Russia relies on Soviet-era roads and infrastructure to transport its natural resources to key export hubs. Many of these roadways haven’t been updated since the early 1980s. Russia’s roadways currently rank near the bottom for quality when compared to others around the globe.
Brazil may have the widest infrastructure gap of the BRICs. The country’s investment as a percentage of GDP has been declining since the 1970s and dropped to just over 2 percent in the 2000s—roughly the same amount as the U.S. The underinvestment shows; the country ranks in the bottom quartile globally for quality of roads, quality of ports and quality of airports.
In order to get back on the right track, substantial investment is needed in global infrastructure. Merrill Lynch forecasts that more than $6 trillion in investment is required over the next three years—80 percent being invested in the BRICs.
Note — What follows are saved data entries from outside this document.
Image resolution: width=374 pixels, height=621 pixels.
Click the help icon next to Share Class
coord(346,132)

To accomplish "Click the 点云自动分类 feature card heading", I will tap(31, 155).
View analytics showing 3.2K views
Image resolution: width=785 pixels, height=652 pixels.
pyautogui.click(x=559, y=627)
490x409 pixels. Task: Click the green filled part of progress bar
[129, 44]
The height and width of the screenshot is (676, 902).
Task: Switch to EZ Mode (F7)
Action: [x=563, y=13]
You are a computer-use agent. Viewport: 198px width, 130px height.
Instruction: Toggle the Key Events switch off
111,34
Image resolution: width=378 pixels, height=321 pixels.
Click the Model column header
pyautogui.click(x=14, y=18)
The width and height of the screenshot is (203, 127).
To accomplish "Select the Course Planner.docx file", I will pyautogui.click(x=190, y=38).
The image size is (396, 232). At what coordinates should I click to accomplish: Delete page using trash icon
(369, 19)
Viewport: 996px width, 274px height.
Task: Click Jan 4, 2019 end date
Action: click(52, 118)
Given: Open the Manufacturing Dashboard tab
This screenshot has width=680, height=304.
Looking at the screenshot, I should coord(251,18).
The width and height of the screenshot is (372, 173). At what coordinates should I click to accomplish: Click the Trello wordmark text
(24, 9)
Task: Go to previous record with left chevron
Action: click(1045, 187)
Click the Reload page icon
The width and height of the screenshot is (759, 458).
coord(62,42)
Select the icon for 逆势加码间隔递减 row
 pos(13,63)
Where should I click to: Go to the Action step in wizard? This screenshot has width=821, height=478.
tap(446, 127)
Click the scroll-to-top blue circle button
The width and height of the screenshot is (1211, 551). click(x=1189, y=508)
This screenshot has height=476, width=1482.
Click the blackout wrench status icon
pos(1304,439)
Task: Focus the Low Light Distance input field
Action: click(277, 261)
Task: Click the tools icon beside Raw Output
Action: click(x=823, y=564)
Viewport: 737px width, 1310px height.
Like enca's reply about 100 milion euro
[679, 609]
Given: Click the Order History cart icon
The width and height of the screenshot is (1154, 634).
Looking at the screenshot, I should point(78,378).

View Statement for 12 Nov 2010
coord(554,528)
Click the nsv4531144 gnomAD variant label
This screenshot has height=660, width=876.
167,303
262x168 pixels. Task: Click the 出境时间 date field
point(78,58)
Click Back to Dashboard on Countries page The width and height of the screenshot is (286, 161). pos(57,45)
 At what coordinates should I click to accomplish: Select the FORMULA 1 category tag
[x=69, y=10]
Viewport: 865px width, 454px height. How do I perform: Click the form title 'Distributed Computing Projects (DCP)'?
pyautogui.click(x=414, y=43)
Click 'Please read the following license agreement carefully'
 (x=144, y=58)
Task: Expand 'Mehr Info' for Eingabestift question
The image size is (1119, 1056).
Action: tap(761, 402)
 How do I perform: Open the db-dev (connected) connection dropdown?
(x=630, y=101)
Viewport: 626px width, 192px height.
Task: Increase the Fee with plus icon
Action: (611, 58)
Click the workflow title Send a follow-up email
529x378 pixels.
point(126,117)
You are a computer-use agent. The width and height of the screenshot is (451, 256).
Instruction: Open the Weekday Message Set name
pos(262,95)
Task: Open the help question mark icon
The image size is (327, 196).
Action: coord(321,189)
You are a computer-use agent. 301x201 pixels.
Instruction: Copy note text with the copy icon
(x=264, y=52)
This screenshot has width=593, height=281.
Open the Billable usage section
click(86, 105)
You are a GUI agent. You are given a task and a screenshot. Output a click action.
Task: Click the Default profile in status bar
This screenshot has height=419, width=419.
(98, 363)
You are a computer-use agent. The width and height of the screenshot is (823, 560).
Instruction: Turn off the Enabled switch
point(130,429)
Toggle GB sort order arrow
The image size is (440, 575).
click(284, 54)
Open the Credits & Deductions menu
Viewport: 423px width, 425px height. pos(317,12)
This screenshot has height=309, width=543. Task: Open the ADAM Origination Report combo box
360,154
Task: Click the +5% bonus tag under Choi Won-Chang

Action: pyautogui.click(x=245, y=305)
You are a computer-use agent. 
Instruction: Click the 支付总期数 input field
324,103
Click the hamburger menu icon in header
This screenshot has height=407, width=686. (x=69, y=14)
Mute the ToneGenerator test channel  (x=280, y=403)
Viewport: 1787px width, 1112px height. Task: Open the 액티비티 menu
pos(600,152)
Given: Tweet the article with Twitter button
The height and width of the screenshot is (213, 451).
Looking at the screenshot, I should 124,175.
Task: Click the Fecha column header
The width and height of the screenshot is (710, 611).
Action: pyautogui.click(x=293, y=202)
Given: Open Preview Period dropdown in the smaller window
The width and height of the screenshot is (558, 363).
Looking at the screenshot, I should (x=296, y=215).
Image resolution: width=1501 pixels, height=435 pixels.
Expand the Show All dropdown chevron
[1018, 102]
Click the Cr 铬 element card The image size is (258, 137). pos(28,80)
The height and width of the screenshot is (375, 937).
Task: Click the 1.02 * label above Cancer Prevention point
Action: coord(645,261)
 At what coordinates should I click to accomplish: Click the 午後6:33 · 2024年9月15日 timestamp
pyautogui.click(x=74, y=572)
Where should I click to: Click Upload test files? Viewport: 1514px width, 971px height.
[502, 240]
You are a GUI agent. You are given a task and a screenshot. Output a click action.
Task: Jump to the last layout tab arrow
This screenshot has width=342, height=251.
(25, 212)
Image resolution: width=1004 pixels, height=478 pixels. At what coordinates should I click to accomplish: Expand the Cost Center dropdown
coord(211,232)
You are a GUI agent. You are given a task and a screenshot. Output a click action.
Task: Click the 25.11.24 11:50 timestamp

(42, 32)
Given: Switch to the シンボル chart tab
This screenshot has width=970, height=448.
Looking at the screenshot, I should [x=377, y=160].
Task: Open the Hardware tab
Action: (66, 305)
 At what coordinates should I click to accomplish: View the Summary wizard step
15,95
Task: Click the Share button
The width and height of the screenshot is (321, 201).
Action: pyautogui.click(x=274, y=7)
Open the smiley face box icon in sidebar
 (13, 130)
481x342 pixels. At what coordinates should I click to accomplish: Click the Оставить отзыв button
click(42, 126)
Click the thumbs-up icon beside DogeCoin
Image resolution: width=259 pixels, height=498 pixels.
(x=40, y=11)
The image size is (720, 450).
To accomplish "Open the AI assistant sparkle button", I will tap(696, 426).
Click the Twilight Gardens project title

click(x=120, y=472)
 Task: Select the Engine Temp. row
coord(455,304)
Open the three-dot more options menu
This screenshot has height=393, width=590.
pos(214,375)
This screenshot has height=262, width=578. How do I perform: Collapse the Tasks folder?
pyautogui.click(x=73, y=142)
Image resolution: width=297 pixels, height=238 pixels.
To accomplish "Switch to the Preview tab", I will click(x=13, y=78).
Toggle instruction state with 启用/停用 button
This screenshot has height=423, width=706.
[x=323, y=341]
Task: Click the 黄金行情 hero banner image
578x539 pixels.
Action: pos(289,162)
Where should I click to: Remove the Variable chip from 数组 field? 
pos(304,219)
We believe commodity prices could exceed most analysts’ expectations.
Of emerging market countries, China is far and away the big spender. This table shows the investment breakdown by category. You can see that more than 81 percent of the funds go toward three areas: Energy & Power, Transport & Logistics and Water & Environment.
The spending outlined above should be a huge demand driver for commodities such as oil, coal, iron ore and for materials such as steel and cement. Equipment and construction companies could also benefit. We believe it is similar to the California gold rush when the people who made the most money weren’t the prospectors but the suppliers who sold them their picks and shovels. Water-related, transportation and logistics companies may also turn out to be accessories to the boom.
Because of rapid urbanization, decades of underinvestment and strong fiscal balance sheets relative to the developed world, the stage is set for a massive global infrastructure build-out in the emerging world.
John Derrick, co-manager of the U.S. Global Investors infrastructure fund, the Global MegaTrends Fund (MEGAX) contributed to this commentary.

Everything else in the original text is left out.